[Written instruction A]: In the logging and alerting notes, what two things can attackers use to exploit automated responses for an easy DoS attack?
[Written instruction B]: Continue the logging and alerting notes from the point where they end.

[Text block]:
- - - -

Logging and alerting chain:
Unfortunately, there are thousands of different log formats. A few common formats: syslog (atlhough the body/message is free-form), CLF, ELF, CEF, CADF.
Search/correlation examples: search for all login failures during certain time period, all successful logins with a VPN, malware detection followed by a login.
Alerting is where the art lies in log analysis. You need a balance between too many false positives and no alerts at all. You need a feedback loop to know whether to modify (increase threshold) or remove an alert. Consider running periodic tests that will generate alerts.
There are some alerts that you should always follow up; e.g. multiple login failures for privileged users, malware detected. When logs stop flowing is a security issue too!
Automated responses have potential to disrupt your business. Also can be leveraged by attackers - an easy DoS attack using a simple port scanner or a few failed logins.
Rotate different individuals in and out. You need some way to ensure that an alert is acknowledged within a certain amount of time or escalated to someone else to handle.
In many cases, organizations use a hybrid model where some of the lower-level monitoring and alerting is performed by a MSSP (managed security service provider)/SOC, and the more important alerts are escalated to in-house staff.
Sample SIEM alerts:
- “Database traffic is up 200% from the monthly average. Maybe the application is just really popular right now, or is someone systematically stealing our data?”
- “We just saw an outbound connection to an IP address that has been used by a known threat actor recently, according to this threat intelligence feed. Is that a compromised system talking to a command-and-control server?”

- - - -

[Provided records]:

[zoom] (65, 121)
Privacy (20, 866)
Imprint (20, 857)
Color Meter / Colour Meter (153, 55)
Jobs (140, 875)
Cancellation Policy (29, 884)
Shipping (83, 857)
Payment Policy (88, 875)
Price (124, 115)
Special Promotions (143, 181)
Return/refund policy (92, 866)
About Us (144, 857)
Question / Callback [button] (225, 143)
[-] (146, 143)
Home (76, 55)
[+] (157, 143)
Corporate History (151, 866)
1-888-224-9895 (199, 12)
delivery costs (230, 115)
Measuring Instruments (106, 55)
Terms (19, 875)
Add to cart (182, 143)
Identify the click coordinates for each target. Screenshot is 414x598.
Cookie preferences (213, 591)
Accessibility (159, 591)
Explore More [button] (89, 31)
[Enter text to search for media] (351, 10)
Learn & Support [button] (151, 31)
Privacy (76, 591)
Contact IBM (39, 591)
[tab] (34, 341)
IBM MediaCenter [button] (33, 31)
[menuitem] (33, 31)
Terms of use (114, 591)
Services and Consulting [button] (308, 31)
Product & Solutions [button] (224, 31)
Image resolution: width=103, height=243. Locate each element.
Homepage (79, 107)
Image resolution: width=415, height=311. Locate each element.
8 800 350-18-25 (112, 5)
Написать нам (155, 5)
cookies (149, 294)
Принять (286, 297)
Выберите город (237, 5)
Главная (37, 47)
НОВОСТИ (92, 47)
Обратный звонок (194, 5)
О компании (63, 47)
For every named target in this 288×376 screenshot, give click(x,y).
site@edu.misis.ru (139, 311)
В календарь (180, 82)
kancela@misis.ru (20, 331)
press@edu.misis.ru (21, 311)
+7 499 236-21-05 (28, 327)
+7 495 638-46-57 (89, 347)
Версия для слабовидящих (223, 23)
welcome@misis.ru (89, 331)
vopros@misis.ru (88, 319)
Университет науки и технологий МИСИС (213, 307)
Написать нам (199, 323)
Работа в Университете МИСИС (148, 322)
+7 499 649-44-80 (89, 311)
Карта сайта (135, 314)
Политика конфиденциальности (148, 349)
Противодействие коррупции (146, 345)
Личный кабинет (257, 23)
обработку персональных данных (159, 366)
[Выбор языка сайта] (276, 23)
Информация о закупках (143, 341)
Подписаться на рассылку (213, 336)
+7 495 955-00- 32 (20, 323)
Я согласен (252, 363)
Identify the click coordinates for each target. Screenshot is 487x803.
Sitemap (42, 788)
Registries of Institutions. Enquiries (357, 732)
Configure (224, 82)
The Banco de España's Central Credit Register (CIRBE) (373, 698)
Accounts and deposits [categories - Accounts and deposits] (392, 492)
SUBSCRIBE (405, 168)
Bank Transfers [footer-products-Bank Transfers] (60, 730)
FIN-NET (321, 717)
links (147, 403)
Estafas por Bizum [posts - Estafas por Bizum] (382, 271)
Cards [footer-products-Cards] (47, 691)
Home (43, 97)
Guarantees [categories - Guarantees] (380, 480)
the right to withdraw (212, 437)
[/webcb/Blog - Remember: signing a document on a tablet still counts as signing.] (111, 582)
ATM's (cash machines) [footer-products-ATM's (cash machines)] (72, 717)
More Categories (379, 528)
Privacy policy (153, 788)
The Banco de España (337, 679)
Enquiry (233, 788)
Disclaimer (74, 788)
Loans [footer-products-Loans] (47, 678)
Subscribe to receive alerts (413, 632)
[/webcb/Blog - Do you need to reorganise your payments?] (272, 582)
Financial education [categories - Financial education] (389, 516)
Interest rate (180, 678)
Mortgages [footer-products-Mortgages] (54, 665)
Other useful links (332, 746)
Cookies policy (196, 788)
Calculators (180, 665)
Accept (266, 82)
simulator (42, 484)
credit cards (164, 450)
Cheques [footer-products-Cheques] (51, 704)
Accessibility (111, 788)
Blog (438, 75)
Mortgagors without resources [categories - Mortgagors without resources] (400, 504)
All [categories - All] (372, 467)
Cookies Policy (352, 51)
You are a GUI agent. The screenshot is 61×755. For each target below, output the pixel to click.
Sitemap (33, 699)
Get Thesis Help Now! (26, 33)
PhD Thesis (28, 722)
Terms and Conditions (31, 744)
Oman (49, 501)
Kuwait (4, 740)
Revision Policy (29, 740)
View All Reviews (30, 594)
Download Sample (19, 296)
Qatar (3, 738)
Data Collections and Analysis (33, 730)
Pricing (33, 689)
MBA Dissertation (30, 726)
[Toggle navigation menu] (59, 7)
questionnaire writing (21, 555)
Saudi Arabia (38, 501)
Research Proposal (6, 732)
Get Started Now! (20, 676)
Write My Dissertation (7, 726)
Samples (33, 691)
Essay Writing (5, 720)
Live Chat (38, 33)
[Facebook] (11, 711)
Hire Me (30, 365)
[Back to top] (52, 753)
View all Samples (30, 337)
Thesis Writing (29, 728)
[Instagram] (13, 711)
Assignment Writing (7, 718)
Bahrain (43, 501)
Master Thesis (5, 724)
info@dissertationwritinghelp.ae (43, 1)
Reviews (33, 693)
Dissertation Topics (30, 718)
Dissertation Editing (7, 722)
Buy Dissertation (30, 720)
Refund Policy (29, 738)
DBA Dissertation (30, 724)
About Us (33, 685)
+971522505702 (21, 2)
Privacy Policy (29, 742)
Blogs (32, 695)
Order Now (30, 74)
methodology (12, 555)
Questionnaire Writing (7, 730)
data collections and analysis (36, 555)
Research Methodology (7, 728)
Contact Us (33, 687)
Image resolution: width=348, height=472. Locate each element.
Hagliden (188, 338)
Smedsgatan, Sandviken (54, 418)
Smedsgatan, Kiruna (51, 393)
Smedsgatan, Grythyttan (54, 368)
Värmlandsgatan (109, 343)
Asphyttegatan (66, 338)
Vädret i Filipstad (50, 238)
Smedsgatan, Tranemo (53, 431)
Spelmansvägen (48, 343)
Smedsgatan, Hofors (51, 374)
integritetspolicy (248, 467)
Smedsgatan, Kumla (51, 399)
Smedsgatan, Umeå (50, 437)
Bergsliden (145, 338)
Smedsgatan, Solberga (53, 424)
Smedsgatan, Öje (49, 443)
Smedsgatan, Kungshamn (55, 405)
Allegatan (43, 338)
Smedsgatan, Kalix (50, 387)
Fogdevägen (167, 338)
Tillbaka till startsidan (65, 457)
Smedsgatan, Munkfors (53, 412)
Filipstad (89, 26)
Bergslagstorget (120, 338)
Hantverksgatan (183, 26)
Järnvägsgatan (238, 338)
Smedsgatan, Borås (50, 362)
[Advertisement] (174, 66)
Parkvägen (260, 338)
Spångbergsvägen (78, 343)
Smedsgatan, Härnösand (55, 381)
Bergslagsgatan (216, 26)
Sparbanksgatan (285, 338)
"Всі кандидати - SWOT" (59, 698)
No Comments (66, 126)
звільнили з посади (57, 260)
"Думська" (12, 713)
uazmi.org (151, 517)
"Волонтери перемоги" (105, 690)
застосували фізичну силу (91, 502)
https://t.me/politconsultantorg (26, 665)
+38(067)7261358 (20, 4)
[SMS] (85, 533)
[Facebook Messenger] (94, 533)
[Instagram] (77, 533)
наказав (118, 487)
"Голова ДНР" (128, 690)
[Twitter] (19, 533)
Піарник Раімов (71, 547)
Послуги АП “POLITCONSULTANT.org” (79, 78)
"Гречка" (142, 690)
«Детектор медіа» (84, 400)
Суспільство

- - - -

[Exercise response A]: A simple port scanner or a few failed logins.

[Exercise response B]:
- “There were 150 failed login attempts on an account, followed by a success. Is that a successful brute-force attack?”
- “We saw a single failed login attempt on 300 different accounts, followed by a success on account #301. Is that a successful password spraying attack?”
- “A port scan was followed by a lot of traffic from a port that hasn’t been used in months. Port scans happen all the time, but perhaps a vulnerable service was found and compromised?”
- “John doesn’t normally log in at 3:00 AM ET, or from that country. Maybe that’s not really John?”
- “Three different accounts logged in from the same system over the course of 30 minutes. It seems unlikely all of those people are actually using that system, so maybe the system and those accounts are compromised?”
- “A new administrative account was just created outside of normal business hours. Maybe someone’s working late, but maybe there’s an issue?”
- “Someone was just added to the administrator group. That’s a rare event, so shouldn’t we check on it?”
- “Why are there firewall denies with an internal system as the source? Either something is misconfigured or there’s an unauthorized user trying to move around the network.”
Source: Practical Cloud Security (2019)